Comme d’autres joueuses, ce succès quasi immédiat dans le 3x3 a permis à la carrière de Laëtitia Guapo de prendre un tournant positif. Contrainte de descendre chercher du temps de jeu en LF2 à Roanne puis Reims après deux saisons en bout de banc à Nice, l’actuelle joueuse de Charnay a conscience que cette réussite a permis de lui donner un nouvel élan. "Les très bons résultats permettent d’être mis en avant mais ça m’a surtout aidé à reprendre confiance en moi. Je savais que j’avais des qualités athlétiques mais je me suis rendu compte que je pouvais faire plein d’autres choses sur un terrain." Meilleure scoreuse de son équipe en LFB après 17 journées grâce à ses 12,5 points de moyenne, auxquels s’ajoutent 6 rebonds et 4 passes décisives, Guapo se classe légitimement comme l’une des meilleures joueuses françaises de la division. Sa renommée récente profite même à cette petite commune de 8.000 habitants située en Saône-et-Loire, le Président du club n’hésitant pas à lui afficher son soutien. "C’est une grosse plus-value pour le club", indique-t-elle. "Personne ne connaît Charnay mais pourtant on est en LFB. Même si je dois m’absenter parfois, je sais que mes dirigeants me suivent et sont contents pour moi."
Amenée à revêtir le maillot bleu avec l’Équipe de France 3x3 en pleine saison 5x5, le calendrier de Laëtitia Guapo peut vite devenir surchargé. Cette double casquette ne doit donc pas avoir d’impact sur ses performances et sur sa régularité. "J’ai même été obligée de faire un deal avec mon coach Matthieu Chauvet", sourit-elle. "Pendant le stage avec l’Équipe de France 3x3 à l’INSEP, il m’a envoyé un message et il était un peu énervé. Je manquais à l’appel et c’était aussi le cas de Promise Amukamara qui disputait le TQO 5x5 avec le Nigéria.
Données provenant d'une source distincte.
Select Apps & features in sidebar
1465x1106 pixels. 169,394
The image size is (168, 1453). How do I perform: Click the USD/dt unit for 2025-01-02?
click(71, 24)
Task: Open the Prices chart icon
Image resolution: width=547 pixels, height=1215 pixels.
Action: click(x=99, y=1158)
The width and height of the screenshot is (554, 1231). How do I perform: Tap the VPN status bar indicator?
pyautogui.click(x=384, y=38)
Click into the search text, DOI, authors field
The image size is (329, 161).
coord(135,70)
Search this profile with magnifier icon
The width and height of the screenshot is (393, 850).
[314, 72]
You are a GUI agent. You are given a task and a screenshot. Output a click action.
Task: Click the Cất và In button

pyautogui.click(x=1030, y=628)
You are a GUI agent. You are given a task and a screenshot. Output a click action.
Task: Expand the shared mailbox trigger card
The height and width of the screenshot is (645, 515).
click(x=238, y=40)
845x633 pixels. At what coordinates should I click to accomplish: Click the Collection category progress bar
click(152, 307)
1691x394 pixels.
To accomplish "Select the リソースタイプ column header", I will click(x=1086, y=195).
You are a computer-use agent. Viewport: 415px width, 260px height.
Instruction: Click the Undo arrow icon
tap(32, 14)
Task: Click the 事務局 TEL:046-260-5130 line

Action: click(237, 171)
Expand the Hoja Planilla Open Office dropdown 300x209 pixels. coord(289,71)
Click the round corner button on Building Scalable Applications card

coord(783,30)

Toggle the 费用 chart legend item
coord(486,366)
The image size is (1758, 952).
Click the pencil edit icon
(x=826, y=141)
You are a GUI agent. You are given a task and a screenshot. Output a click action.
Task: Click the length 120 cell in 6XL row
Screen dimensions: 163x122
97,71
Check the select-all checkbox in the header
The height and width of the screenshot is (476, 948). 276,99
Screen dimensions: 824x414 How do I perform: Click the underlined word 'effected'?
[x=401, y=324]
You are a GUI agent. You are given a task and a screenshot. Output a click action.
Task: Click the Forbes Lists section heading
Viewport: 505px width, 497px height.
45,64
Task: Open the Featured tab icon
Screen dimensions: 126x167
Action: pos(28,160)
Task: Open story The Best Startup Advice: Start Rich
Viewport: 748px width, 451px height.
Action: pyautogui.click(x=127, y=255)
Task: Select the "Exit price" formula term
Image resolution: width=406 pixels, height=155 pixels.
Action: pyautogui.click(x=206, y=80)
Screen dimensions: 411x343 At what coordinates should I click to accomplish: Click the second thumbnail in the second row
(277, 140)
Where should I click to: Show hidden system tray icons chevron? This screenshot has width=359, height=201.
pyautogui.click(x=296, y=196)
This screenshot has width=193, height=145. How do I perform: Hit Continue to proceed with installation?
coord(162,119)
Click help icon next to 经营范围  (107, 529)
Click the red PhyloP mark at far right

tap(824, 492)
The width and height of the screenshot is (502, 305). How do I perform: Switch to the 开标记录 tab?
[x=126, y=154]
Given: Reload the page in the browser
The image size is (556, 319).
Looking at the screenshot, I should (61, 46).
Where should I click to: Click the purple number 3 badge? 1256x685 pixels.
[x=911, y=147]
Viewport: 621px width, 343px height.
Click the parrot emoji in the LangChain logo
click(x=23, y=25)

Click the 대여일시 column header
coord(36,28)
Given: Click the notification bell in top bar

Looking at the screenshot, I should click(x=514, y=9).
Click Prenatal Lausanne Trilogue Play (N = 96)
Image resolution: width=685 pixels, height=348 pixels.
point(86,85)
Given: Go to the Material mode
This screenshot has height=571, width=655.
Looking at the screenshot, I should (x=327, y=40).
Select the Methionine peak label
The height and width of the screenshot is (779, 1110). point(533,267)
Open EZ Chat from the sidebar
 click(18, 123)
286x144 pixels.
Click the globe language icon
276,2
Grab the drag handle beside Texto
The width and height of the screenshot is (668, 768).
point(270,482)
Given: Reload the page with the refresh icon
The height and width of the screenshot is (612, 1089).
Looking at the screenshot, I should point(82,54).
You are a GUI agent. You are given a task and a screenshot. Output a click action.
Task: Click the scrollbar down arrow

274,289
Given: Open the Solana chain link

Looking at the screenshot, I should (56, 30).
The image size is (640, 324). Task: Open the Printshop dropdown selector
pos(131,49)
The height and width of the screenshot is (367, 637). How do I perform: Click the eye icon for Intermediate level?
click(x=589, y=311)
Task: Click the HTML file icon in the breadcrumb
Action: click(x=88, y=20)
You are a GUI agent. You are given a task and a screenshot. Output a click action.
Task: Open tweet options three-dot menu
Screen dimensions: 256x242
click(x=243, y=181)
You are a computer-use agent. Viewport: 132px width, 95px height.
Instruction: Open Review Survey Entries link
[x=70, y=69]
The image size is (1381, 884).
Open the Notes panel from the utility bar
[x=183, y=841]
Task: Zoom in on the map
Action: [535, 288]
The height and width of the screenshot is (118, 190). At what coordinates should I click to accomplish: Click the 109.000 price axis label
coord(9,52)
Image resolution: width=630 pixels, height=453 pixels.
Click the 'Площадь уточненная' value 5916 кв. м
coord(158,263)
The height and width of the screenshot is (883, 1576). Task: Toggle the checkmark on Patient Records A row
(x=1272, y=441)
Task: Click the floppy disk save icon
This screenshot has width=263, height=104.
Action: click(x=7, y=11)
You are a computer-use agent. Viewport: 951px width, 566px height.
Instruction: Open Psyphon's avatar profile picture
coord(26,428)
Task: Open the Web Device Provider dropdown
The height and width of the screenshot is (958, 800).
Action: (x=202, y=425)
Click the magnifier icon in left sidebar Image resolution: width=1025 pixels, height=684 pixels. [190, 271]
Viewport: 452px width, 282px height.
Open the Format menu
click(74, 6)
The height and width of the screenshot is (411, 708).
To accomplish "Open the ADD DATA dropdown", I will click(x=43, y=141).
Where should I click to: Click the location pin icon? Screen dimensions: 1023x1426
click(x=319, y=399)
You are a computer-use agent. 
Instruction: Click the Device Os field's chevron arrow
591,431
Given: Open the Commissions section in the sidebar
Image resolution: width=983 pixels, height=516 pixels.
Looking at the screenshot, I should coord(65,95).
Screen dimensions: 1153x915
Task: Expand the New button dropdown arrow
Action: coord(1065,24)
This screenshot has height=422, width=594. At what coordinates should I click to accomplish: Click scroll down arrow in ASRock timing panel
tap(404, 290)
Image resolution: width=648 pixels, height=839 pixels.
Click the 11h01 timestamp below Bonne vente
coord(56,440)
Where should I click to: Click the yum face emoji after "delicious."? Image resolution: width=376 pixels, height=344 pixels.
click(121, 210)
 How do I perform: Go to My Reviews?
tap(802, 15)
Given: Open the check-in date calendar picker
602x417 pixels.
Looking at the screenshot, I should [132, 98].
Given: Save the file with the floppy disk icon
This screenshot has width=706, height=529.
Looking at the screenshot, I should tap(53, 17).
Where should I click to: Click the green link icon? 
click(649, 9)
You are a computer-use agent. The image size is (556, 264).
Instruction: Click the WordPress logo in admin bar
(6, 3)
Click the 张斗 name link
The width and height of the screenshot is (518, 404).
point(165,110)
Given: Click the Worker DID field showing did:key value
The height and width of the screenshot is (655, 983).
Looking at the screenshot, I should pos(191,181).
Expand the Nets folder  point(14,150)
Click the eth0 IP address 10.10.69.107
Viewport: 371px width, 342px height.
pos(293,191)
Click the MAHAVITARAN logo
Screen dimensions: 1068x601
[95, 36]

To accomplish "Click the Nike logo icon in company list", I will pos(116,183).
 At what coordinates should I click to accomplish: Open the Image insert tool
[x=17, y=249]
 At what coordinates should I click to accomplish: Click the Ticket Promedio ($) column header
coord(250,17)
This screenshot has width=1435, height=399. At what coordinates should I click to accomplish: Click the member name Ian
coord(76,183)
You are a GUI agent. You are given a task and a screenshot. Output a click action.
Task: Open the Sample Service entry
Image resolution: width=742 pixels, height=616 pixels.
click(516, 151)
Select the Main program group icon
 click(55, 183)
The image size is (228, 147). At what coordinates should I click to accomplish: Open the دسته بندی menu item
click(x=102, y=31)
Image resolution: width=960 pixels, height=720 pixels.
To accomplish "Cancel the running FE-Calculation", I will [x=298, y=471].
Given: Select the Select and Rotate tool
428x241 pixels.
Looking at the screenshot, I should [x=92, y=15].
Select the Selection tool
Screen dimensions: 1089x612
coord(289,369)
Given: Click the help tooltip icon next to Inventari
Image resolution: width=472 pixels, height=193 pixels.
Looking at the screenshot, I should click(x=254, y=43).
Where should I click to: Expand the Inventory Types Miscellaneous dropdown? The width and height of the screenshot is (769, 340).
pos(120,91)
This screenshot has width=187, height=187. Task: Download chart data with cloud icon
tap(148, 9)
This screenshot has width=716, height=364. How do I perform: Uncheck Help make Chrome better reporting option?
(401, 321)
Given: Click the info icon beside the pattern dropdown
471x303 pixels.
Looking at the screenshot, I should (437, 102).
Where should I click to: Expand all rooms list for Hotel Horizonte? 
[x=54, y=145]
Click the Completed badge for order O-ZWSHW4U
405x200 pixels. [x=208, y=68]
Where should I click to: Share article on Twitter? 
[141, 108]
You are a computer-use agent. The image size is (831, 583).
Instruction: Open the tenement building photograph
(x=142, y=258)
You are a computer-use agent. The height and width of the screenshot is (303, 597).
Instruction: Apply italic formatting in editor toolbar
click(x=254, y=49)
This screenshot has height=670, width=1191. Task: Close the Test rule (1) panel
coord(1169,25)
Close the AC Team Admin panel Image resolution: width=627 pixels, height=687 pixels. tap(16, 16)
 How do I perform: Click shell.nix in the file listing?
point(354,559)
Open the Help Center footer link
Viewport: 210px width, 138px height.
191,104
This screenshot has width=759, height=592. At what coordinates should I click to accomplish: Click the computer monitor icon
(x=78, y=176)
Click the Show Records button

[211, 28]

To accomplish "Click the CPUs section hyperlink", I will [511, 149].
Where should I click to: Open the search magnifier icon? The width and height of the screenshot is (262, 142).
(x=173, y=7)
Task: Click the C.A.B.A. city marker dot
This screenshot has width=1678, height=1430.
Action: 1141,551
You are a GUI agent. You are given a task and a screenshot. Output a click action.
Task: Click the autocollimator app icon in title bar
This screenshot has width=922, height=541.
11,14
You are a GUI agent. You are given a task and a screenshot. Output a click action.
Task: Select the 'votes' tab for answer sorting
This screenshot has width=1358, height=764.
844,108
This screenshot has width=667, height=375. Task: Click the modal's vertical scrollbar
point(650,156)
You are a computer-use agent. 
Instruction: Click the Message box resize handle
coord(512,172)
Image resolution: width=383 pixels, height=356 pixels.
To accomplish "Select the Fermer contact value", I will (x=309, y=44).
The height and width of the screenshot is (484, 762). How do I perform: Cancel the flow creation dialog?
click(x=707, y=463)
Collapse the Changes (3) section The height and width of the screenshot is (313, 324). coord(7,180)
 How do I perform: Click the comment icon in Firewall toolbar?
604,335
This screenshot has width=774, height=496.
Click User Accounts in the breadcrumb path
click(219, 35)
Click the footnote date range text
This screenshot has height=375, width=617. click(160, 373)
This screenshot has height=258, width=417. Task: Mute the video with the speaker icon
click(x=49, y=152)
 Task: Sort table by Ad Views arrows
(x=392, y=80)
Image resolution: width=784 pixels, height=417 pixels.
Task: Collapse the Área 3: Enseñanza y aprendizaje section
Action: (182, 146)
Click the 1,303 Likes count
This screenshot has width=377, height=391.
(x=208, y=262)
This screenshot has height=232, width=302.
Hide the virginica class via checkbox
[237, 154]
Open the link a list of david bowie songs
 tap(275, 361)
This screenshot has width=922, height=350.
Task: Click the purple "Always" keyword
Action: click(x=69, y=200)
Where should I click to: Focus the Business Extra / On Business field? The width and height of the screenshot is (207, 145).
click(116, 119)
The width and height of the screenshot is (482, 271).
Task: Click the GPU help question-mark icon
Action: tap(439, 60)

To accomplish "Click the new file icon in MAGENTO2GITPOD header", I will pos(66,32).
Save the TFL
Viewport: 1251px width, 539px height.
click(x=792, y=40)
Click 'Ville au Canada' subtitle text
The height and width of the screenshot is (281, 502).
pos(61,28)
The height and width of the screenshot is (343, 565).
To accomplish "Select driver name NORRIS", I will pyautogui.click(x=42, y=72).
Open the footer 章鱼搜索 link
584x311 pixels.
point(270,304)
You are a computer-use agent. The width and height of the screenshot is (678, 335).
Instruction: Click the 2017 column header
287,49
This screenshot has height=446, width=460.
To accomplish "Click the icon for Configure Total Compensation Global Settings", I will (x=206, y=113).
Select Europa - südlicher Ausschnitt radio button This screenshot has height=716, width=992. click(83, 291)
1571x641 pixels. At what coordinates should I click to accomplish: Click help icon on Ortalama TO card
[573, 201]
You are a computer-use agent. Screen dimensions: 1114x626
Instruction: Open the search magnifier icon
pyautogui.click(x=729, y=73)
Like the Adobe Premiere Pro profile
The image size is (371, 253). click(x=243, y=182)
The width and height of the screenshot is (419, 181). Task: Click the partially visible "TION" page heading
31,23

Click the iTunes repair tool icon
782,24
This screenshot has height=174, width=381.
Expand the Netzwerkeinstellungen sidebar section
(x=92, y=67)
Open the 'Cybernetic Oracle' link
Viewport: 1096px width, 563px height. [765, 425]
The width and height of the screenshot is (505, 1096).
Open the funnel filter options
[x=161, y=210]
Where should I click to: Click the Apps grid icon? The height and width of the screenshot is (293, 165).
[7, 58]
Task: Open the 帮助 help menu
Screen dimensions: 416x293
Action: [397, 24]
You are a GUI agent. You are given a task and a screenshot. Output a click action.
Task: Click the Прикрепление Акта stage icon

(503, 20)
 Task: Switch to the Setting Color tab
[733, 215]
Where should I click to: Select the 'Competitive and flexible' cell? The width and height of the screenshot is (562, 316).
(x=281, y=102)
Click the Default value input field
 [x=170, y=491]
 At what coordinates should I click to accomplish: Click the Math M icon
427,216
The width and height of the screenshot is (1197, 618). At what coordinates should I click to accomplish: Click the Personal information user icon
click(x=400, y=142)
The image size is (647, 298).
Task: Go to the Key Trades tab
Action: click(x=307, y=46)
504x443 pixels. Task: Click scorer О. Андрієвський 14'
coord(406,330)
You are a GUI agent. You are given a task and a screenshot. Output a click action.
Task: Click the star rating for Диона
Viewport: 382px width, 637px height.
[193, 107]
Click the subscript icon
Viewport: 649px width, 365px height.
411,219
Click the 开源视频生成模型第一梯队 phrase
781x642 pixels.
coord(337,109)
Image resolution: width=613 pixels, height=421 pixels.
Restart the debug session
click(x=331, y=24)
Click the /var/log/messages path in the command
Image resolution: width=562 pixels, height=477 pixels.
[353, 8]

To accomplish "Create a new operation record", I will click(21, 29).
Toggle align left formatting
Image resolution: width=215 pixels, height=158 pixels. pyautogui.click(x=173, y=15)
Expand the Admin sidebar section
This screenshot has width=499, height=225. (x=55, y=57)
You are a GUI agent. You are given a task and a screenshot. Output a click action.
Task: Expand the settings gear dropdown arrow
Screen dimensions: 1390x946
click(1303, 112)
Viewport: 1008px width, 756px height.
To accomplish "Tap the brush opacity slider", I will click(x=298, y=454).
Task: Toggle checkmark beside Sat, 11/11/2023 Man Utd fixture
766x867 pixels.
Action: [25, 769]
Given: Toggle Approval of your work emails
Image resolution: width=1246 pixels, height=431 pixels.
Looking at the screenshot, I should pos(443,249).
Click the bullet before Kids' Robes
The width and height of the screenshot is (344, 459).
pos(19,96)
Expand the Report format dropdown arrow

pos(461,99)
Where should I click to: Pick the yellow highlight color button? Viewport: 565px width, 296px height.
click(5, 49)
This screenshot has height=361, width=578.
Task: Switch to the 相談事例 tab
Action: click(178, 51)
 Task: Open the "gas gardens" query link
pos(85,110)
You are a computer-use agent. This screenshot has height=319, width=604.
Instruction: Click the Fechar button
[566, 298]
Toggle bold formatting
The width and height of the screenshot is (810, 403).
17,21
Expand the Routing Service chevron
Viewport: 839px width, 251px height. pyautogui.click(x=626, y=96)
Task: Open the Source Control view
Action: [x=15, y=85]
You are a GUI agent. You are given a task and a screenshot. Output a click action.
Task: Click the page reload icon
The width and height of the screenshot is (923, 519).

Il ne pouvait pas faire de jeu tout terrain parce qu’elles n’étaient que huit." Un problème commun à tous les clubs de LFB qui n’empêche pas les joueuses de prendre part aux différentes compétitions. Laëtitia Guapo ne déroge pas à la règle, ayant comme tous sportifs et sportives le rêve de participer aux Jeux Olympiques. Pour Karim Souchu pas de doute, elle s’inscrit même dans la durée. "C’est une des joueuses sur lesquelles on va compter. De nombreuses échéances se profilent dans les mois et années à venir avec les Jeux Olympiques de Tokyo, le Championnat d’Europe en 2021 et Paris 2024. Elle sera à coup sûr une de nos têtes d’affiche." Qu’importe la pratique, l’avenir s’annonce radieux pour Laëtitia Guapo.